* Assignment: Please write out exactly the lines from the opening of the listing through the line that holds "Open the 地图快照 map snapshot tool", including both, and nothing else; no pictures.

* Extracted material:
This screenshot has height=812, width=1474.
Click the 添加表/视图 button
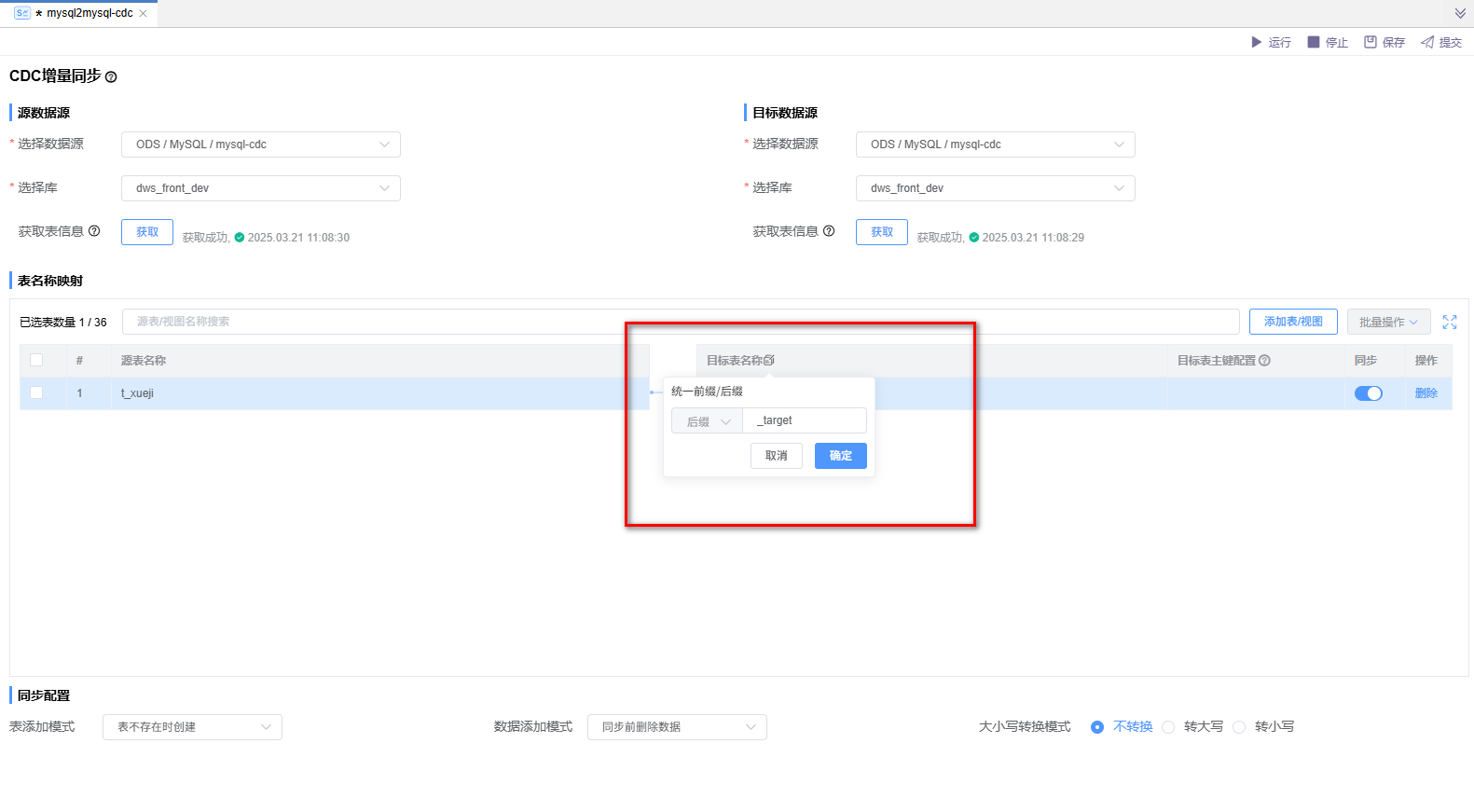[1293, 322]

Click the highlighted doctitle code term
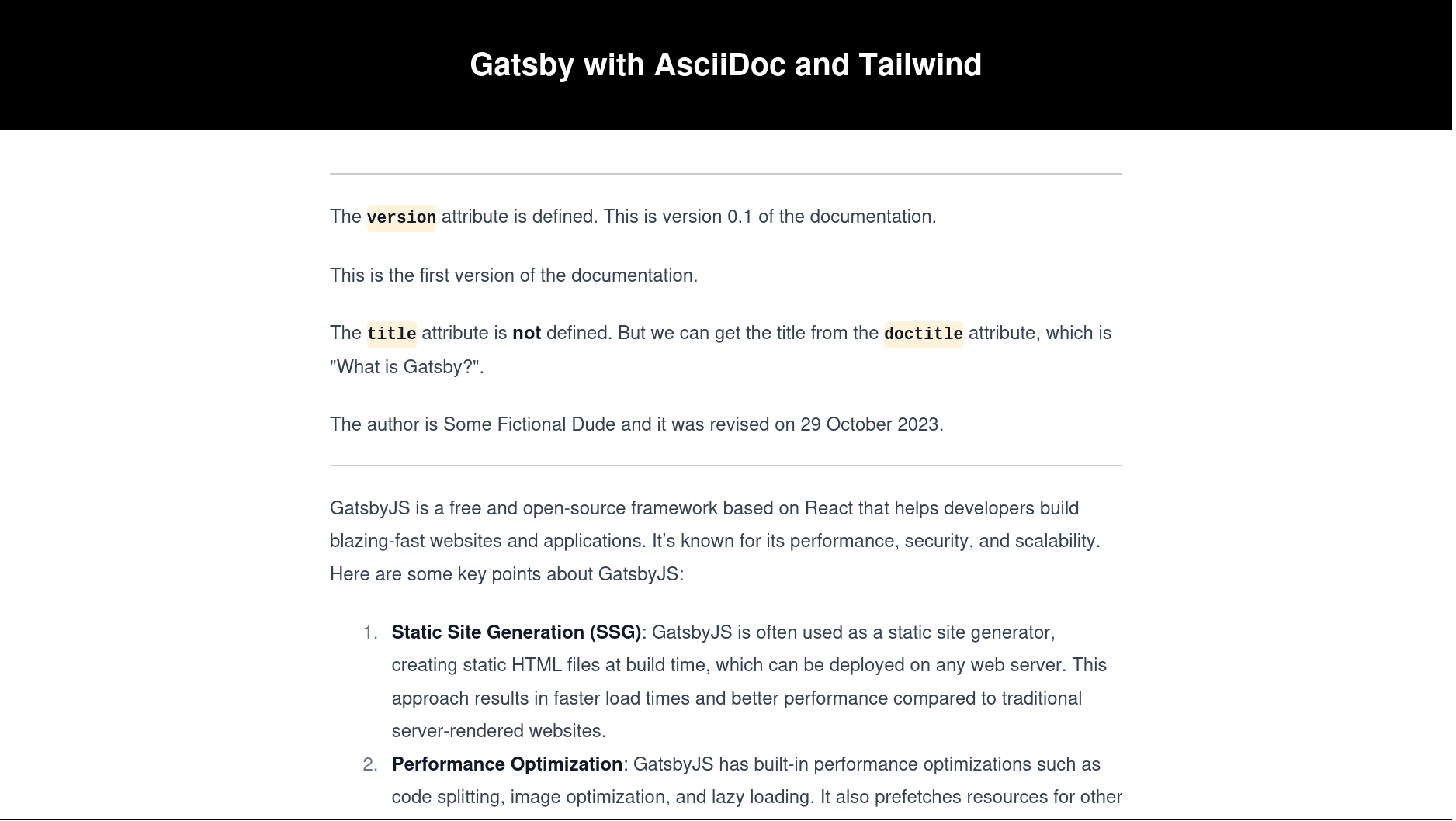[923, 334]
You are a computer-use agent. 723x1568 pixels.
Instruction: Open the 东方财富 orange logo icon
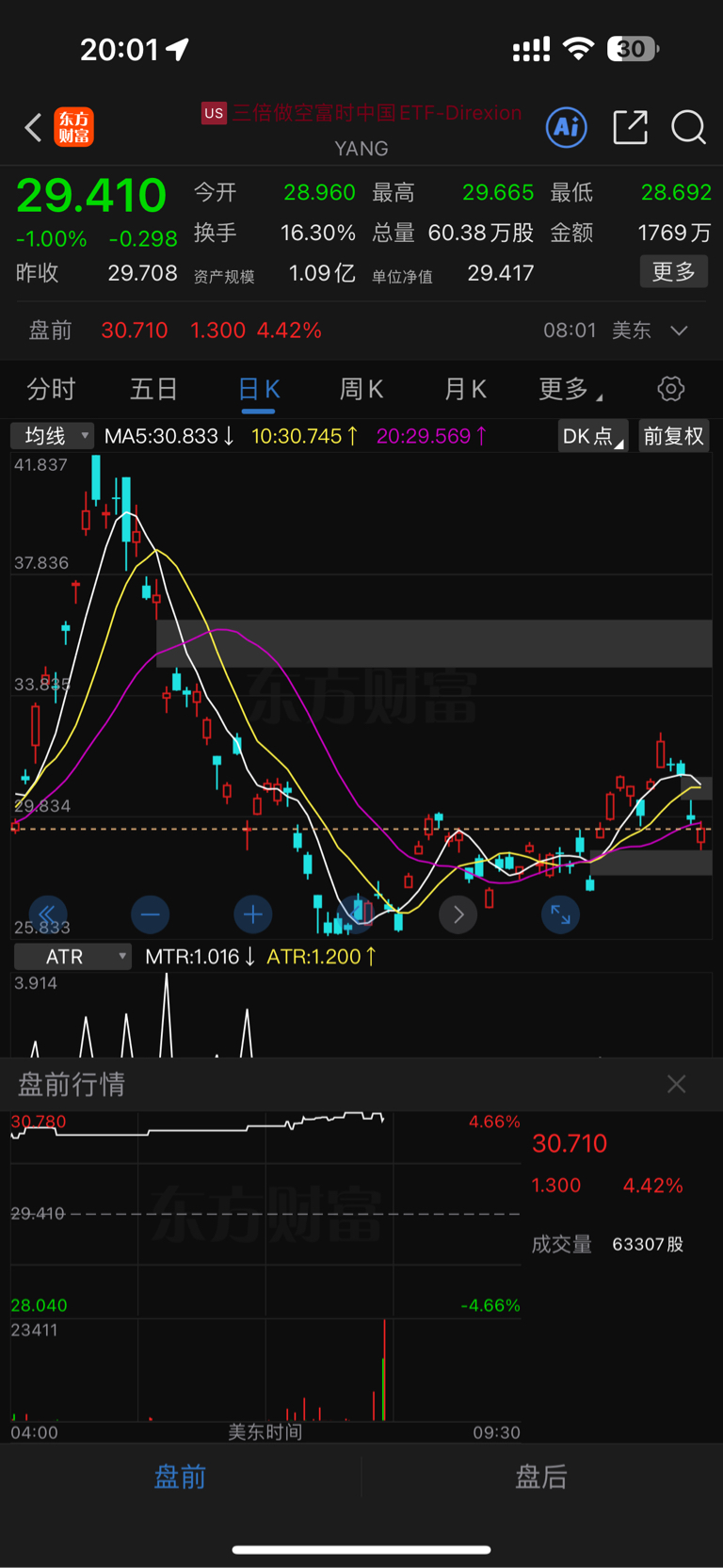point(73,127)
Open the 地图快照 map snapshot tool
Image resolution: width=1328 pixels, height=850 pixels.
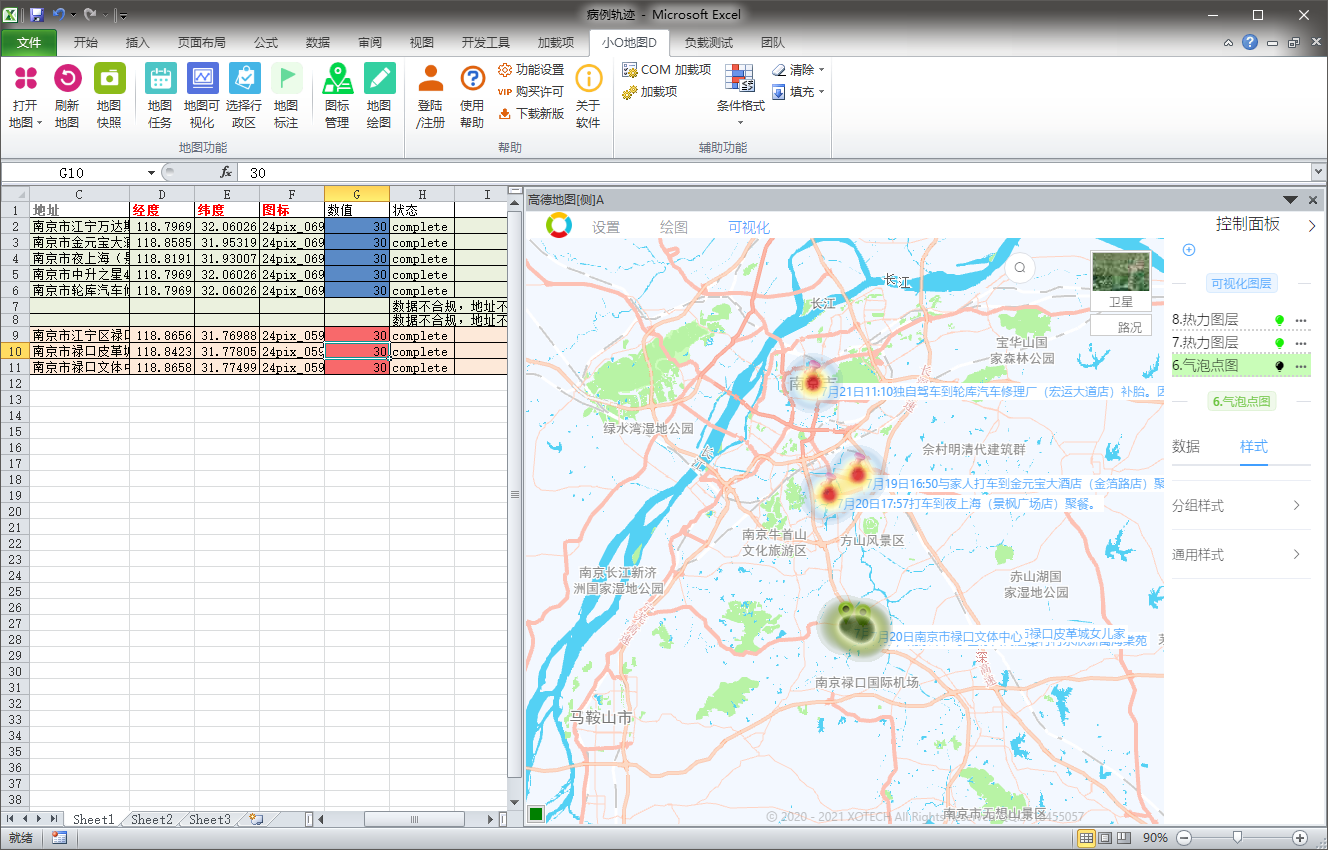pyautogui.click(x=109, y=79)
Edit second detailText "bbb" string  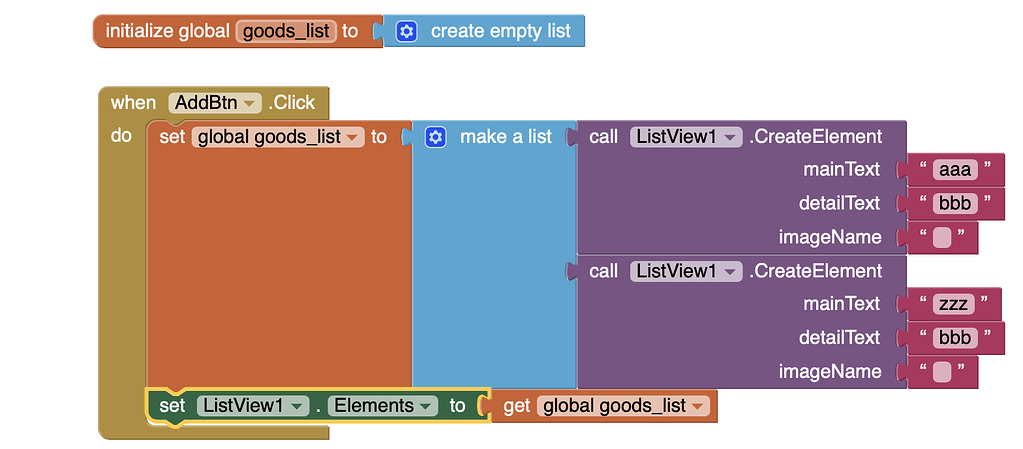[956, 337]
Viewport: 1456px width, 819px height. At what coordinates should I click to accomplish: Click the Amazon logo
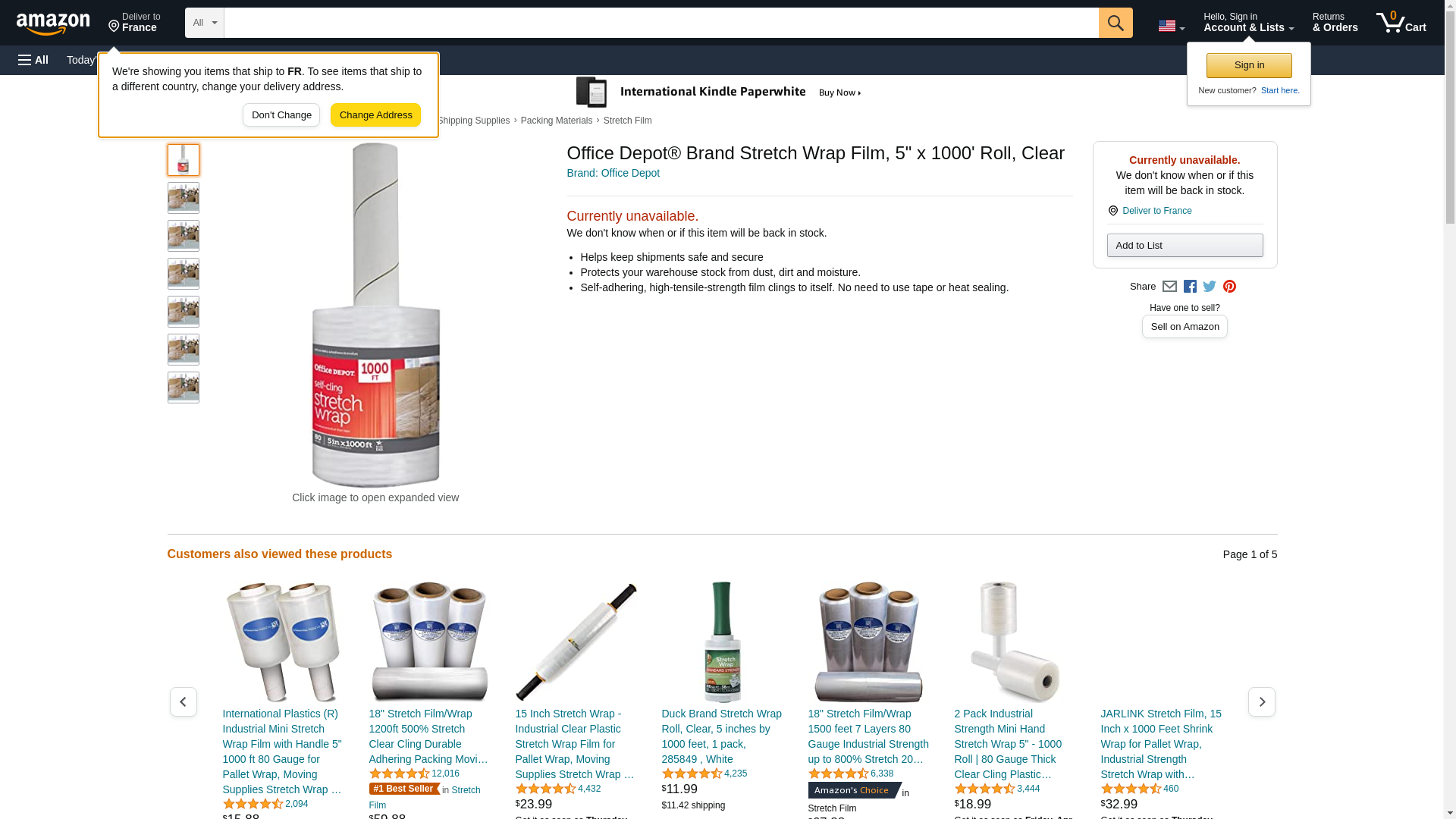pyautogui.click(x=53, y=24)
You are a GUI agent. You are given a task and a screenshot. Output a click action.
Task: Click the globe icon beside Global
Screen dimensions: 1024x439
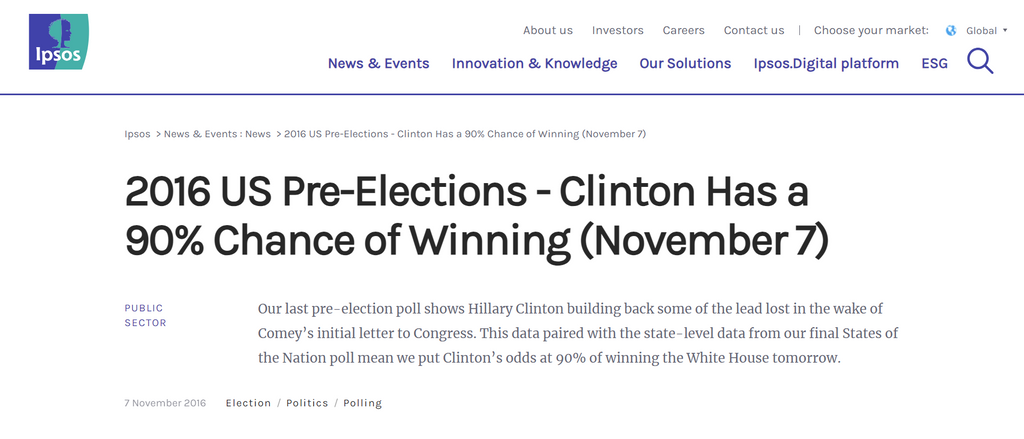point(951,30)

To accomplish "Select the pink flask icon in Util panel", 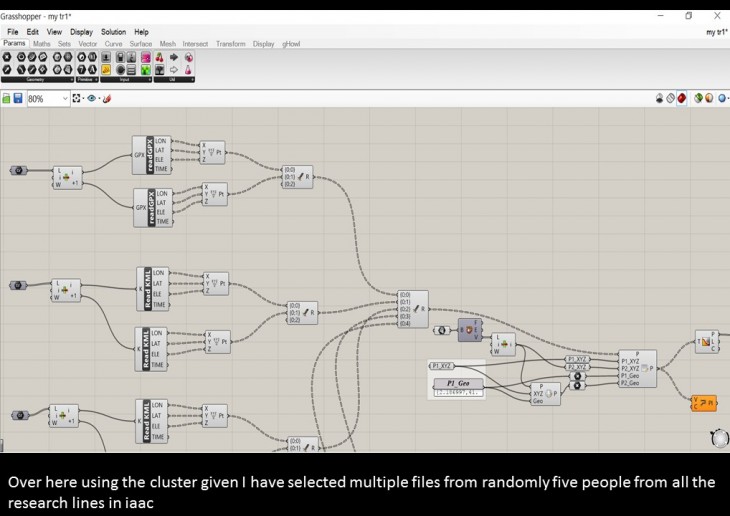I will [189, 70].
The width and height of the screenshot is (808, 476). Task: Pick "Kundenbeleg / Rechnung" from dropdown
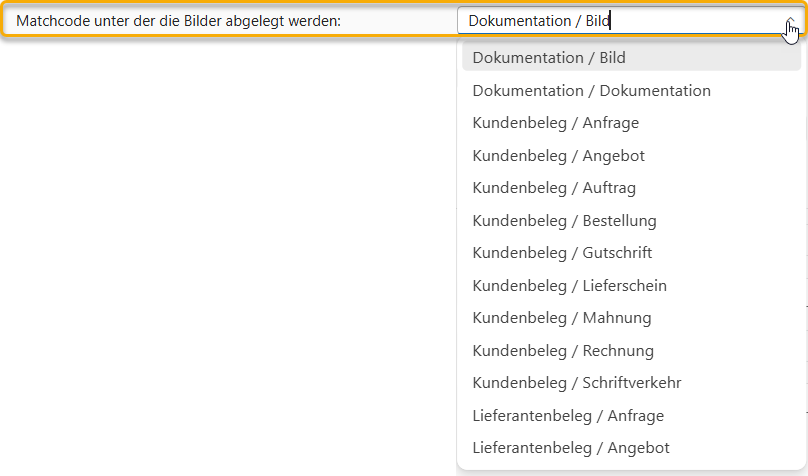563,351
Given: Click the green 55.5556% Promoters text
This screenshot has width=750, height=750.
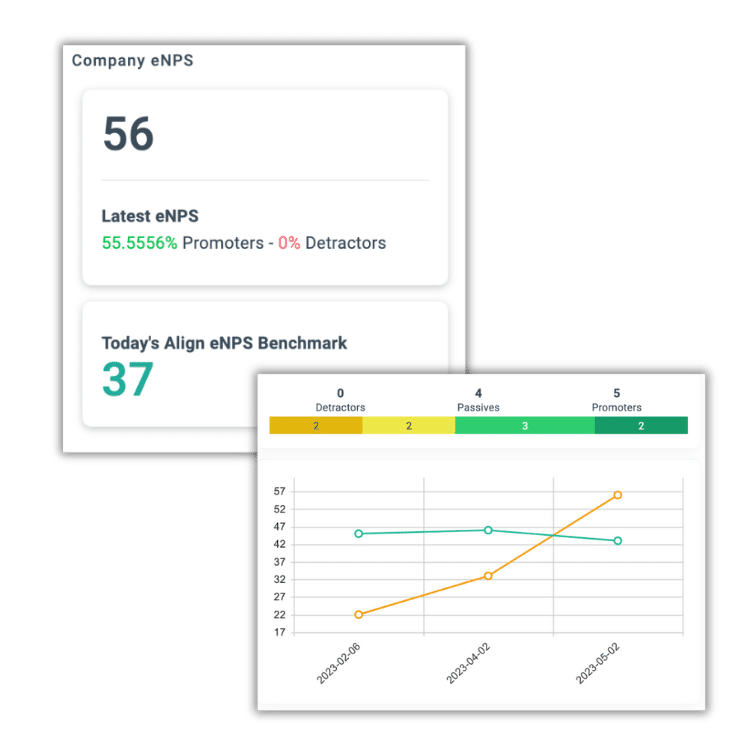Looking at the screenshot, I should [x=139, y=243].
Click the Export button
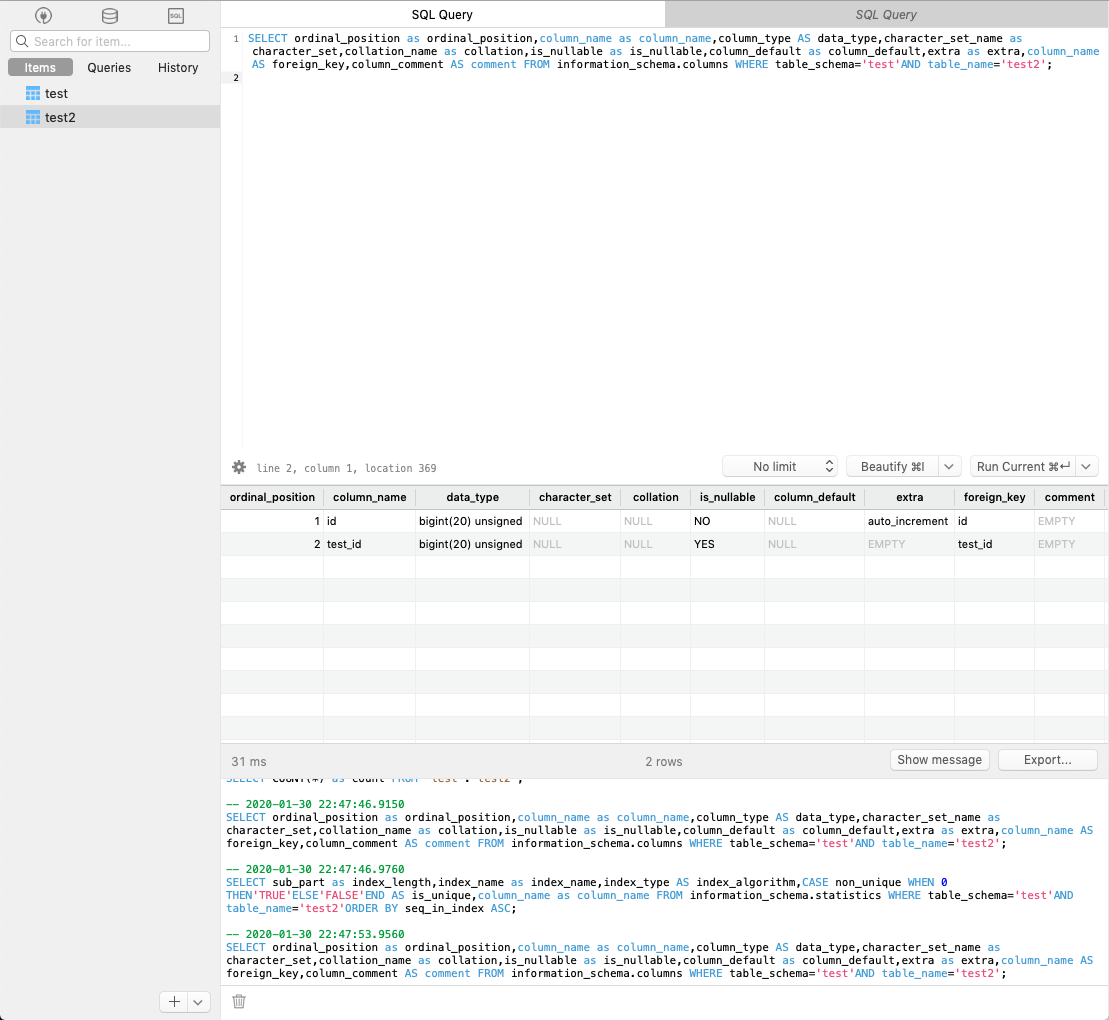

* Response:
This screenshot has height=812, width=1474.
Click the 添加表/视图 button
[1293, 322]

Click the highlighted doctitle code term
[923, 334]
You are a computer-use agent. 723x1568 pixels.
Instruction: Open the 东方财富 orange logo icon
point(73,127)
Open the 地图快照 map snapshot tool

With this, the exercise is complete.